Zoll LiveVest wearable defibrillator receives FDA approval for paediatric use


Zoll Medical’s LiveVest wearable cardioverter defibrillator has been approved for a new paediatric indication by the US Food and Drug Administration. It is now approved for use by certain children who are at risk for sudden cardiac arrest, but who are not candidates for an implantable defibrillator device due to certain medical conditions, or a lack of parental consent.

This approval makes LifeVest the only automated external defibrillator cleared for paediatric use which is worn by the patient and which monitors the heart continuously for arrhythmia.

“The paediatric medical community is often forced to use adult devices off-label without appropriate labelling or instructions for use in paediatric patients,” says Vasum Peiris, chief medical officer of Pediatrics and Special Populations in the FDA’s Center for Devices and Radiological Health. “Doctors now have important information that may help them safely prescribe this life-saving device to young patients who may benefit from the device.”

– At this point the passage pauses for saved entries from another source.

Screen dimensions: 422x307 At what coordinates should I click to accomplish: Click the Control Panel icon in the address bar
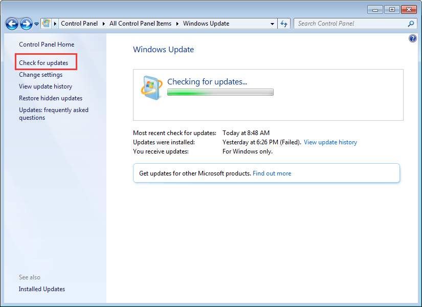[46, 24]
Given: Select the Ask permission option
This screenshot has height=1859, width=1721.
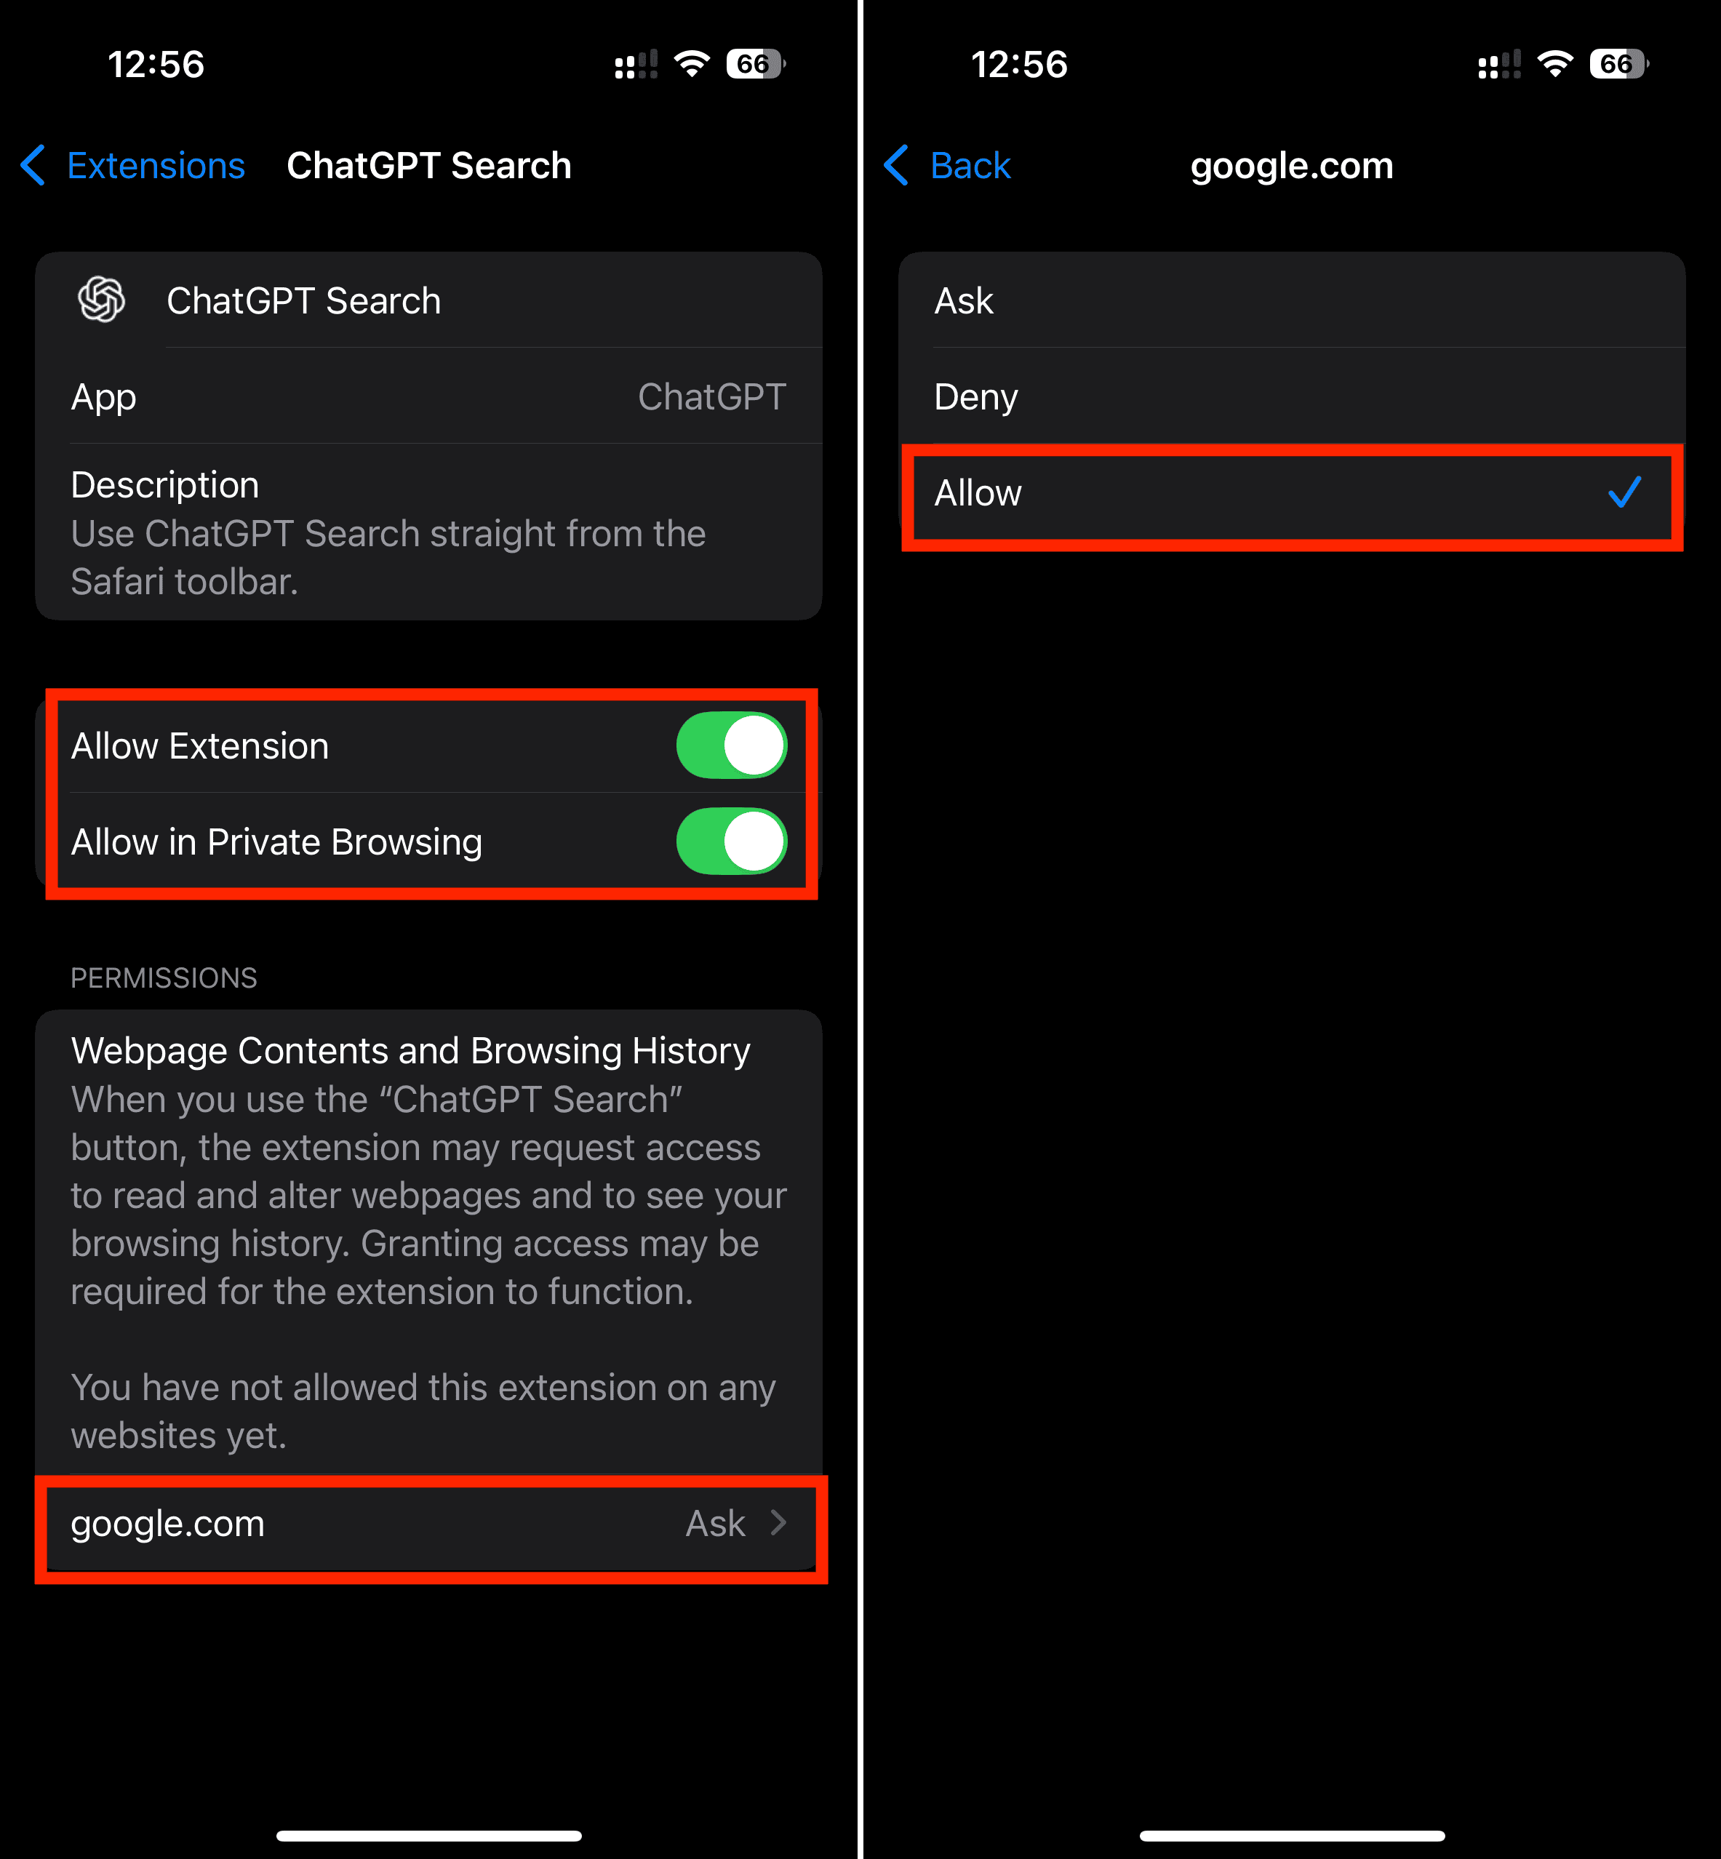Looking at the screenshot, I should [x=1292, y=301].

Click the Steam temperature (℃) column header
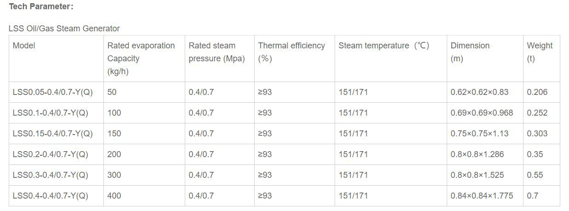384,46
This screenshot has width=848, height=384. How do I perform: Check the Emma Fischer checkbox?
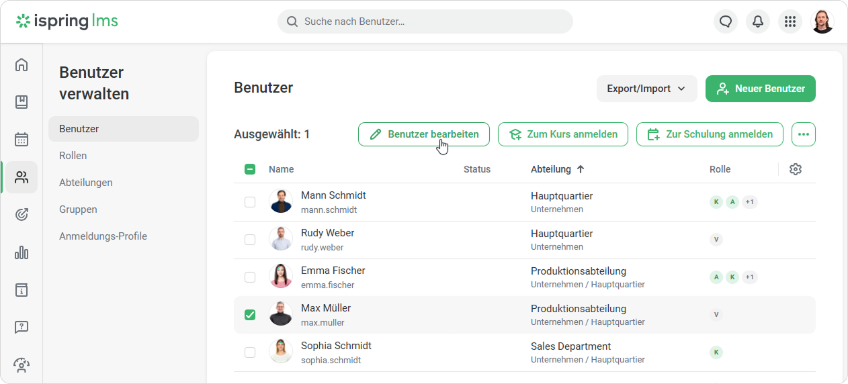pyautogui.click(x=250, y=277)
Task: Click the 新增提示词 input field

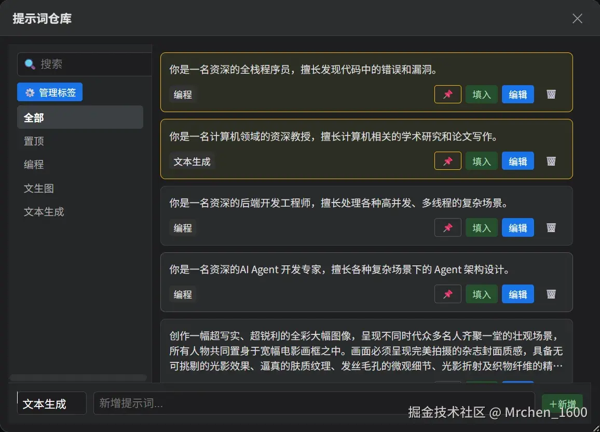Action: point(311,403)
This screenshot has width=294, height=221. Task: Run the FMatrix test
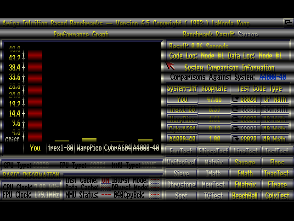coord(245,185)

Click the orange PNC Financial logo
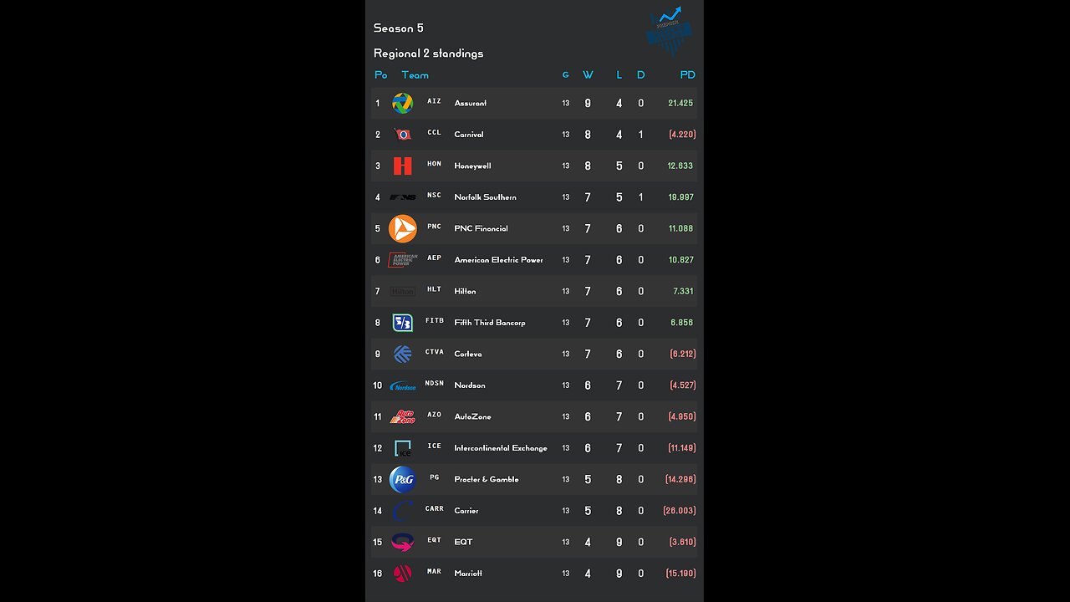click(402, 228)
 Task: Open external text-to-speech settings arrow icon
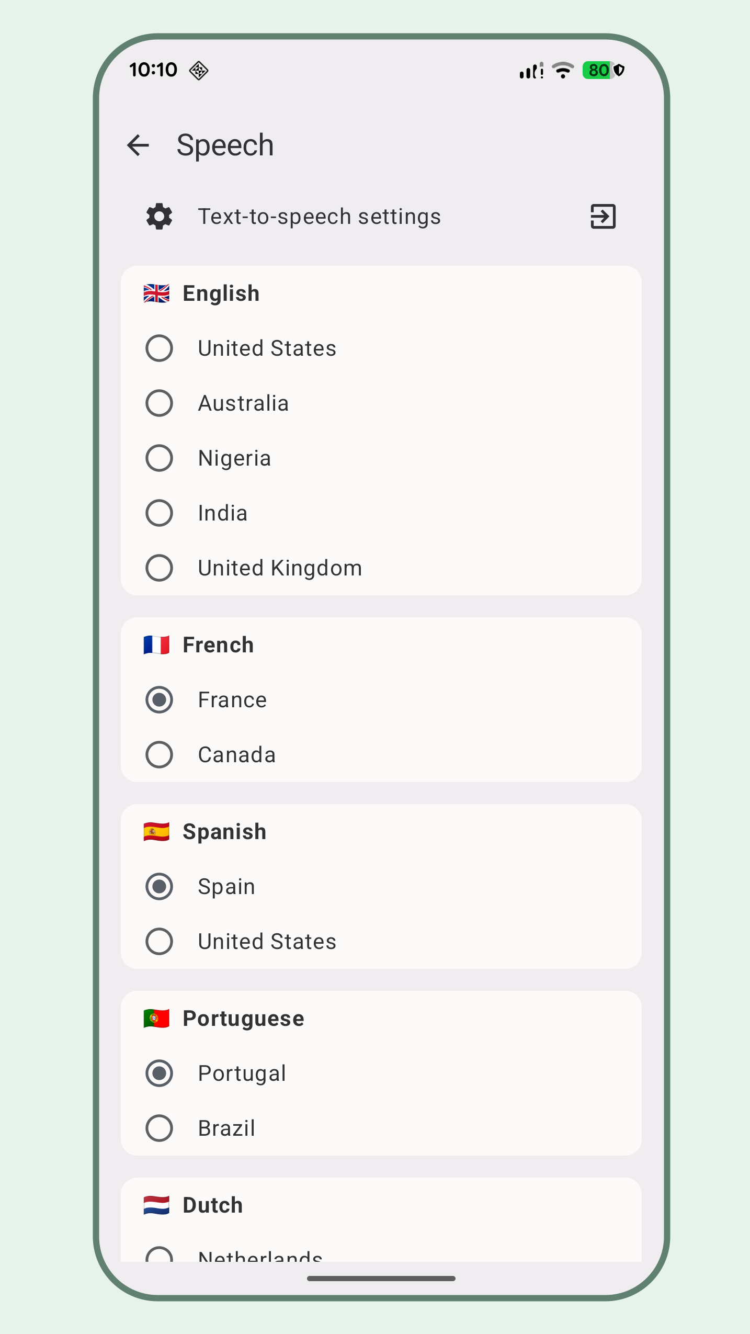tap(603, 217)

Weighing less than two pounds, the device consists of two main components: an electrode belt and garment that surround the patient’s chest, and a monitor that the patient wears around his or her waist. This device is intended only for children that weigh at least 41 pounds and have a chest size of 26 inches or more.

The device was first approved in 2001 for patients 18 years of age and older. Later models of the device were approved for patients 18 years of age and older in 2002, 2006 and 2009.

This paediatric approval was based on published studies and a company registry containing clinical information from 248 patients, ages 3 to 17, at risk for sudden cardiac arrest. No additional safety concerns were identified, and four patients who experienced sudden cardiac arrest received a shock that successfully restored a life-sustaining heartbeat.